Herby Fiddlehead Ferns & Orechiette

1 tbs. olive oil
1 tbs. butter
1 shallot, minced
1 tbs. each tarragon and thyme, chopped (I used half lemon thyme, half regular thyme; you can use whatever fresh herbs you have on hand, really)
1/4 c. parsley, chopped
2 c. fiddlehead ferns
1/2 lb. orechiette pasta
shaved parmesan cheese (the best you can get)
1 tsp. lemon juice (the juice from about a half-moon quarter slice)
salt and pepper to taste

Set a large pot of salted water to boil. In the meantime, rinse the fiddleheads, making sure to remove any brown bits. Trim the brown edge from their tails. When the water comes to a boil, toss the fiddleheads in and boil for 2 -3 minutes, until bright green. Using a slotted spoon, scoop out the fiddlheads, drain, and set aside. Add the pasta to the water and cook until just al dente, or according to package directions.

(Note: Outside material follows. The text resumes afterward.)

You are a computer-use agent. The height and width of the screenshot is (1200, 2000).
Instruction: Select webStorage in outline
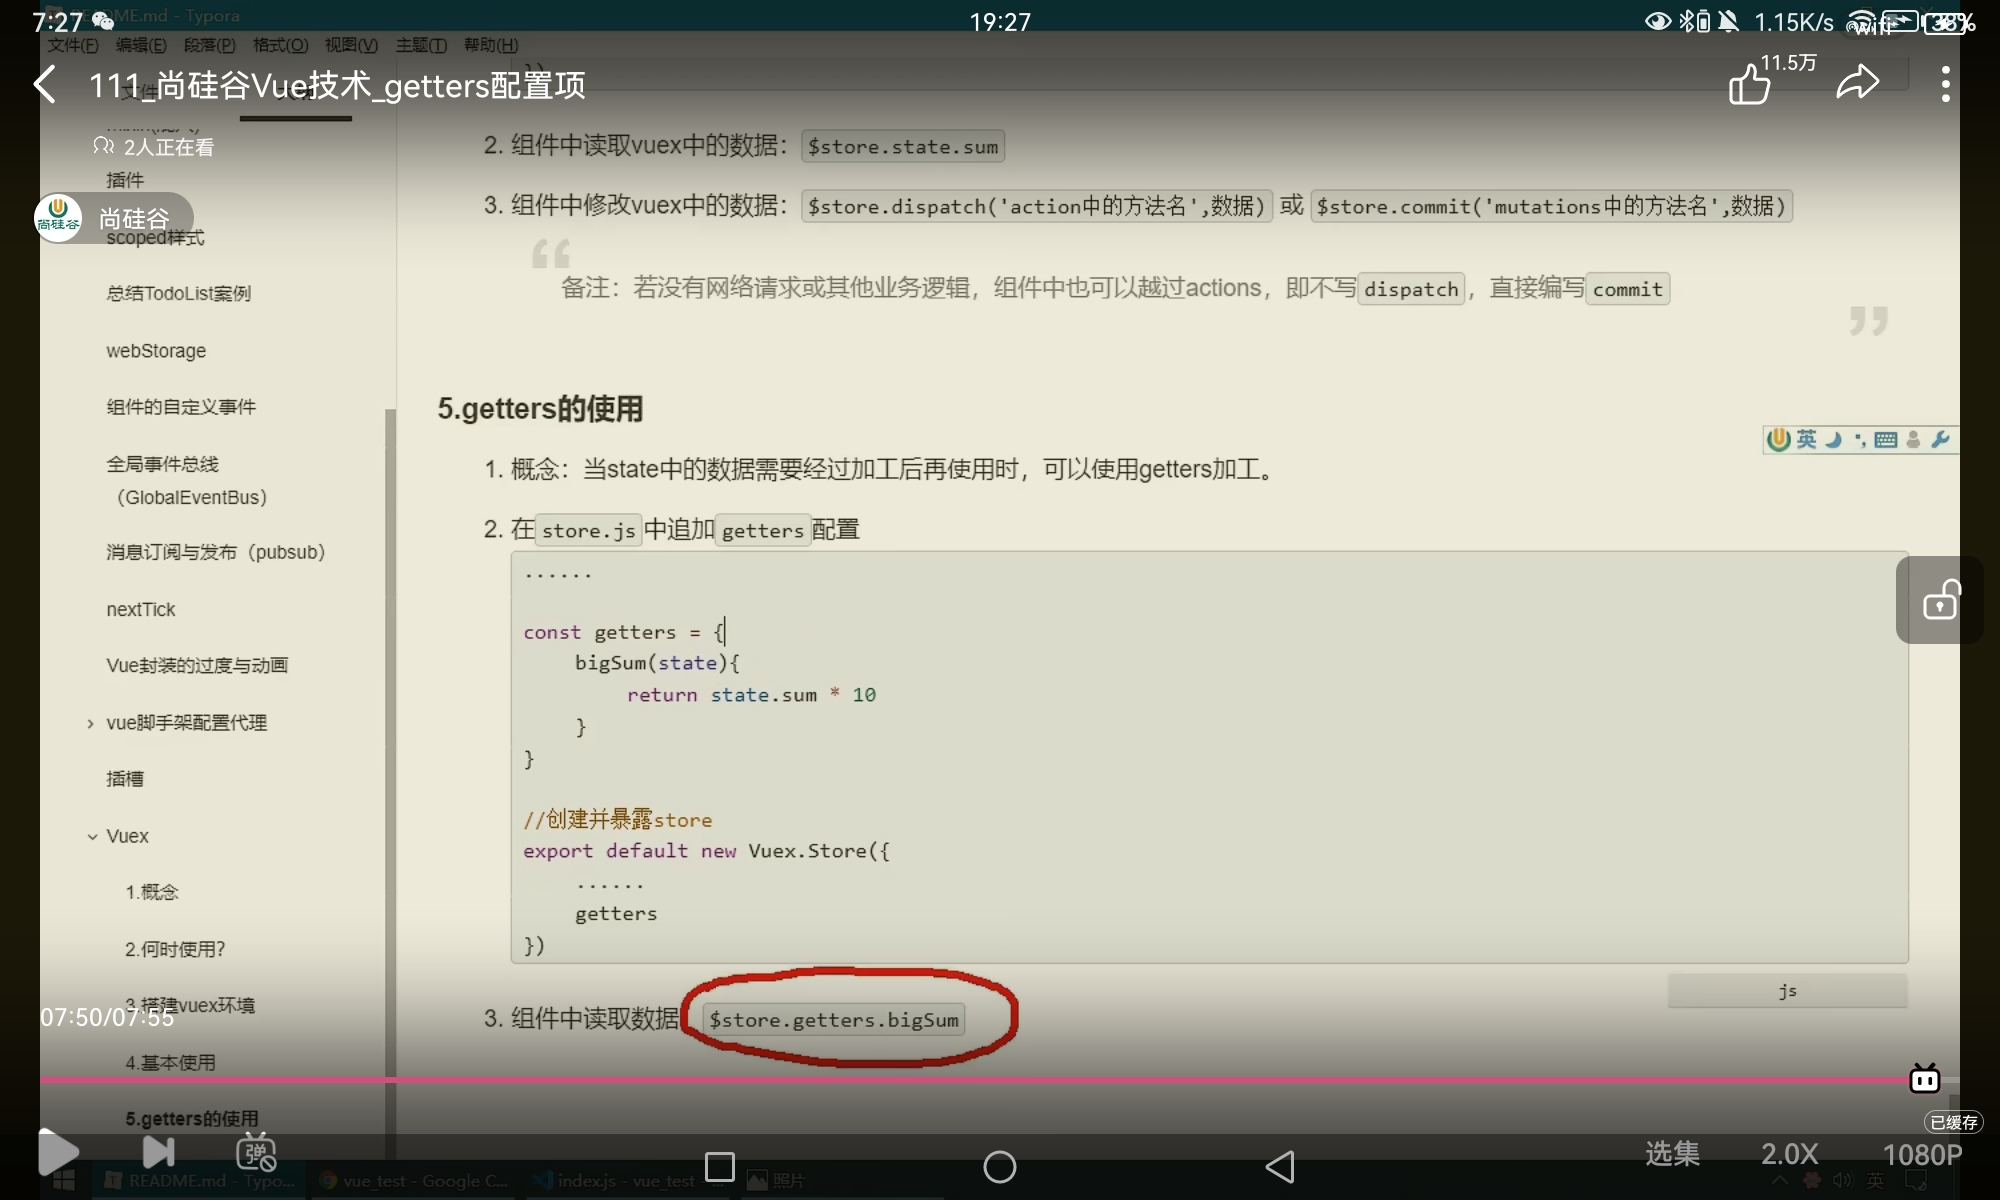tap(156, 351)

While the pasta is cooking, place the butter and olive oil in a large sautee pan over medium-low heat. When the butter is melted and beginning to foam, add the shallots and cook for a few minutes, or until the shallots begin releasing a really great aroma. Throw in the herbs and cook for a few minutes more, stirring occasionally to be sure nothing sticks or burns. Just before the pasta is ready, add the parboiled ferns to the sautee pan and stir. Drain the pasta and add to the sautee pan, stirring to coat everything. Toss with lemon juice, and salt and pepper to taste.

Ladle each serving into a large bowl and top with freshly shaved parmesan cheese and cracked pepper.

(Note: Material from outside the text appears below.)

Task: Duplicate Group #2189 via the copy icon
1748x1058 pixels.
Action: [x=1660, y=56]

Makes 4 small servings, or two big ones, if you have appetites like us.

Green, green, green

Today we received our first spring greens from semi-local Sidehill Farm. We carpool with friends to pick up veggies from their greenhouse. This week: teenaged chard (above — I’m calling it that, since it’s not baby, but not big), bok choi, white radishes, pea shoots (LOVE), salad mix, and spinach. Spring is here!

Tonight we sauteed the chard with olive oil and thinly-sliced local garlic, and ate it along with a rustic homemade pizza topped with Twig Farm Fuzzy Wheel cheese, home-grown marjoram and rosemary (seedlings from Putney, VT!), olive oil, garlic, and grilled onions.

Oh my goodness, I love spring vegetables!

And now, on a completely different note, I’m going to go watch an episode of 30 Rock!

PDX

Portland, OR

I’m taking a break from having just spent a lot of money on plane tickets to Portland, OR for a wedding this summer. It’s going to be a spendy trip, but it’s my favorite U.S. city (besides New York, of course) and I already see my life heading in a direction that incorporates way less plane travel and more making do with local adventures, so I’m chalking this one up to a last-hurrah sort of thing. Even as I write this I have to sort of sadly admit that west coast living might never be a reality for me. And maybe that’s okay. Maybe I’ve just romanticized it in a way that would be disappointing had I ended up living there. I probably will never know.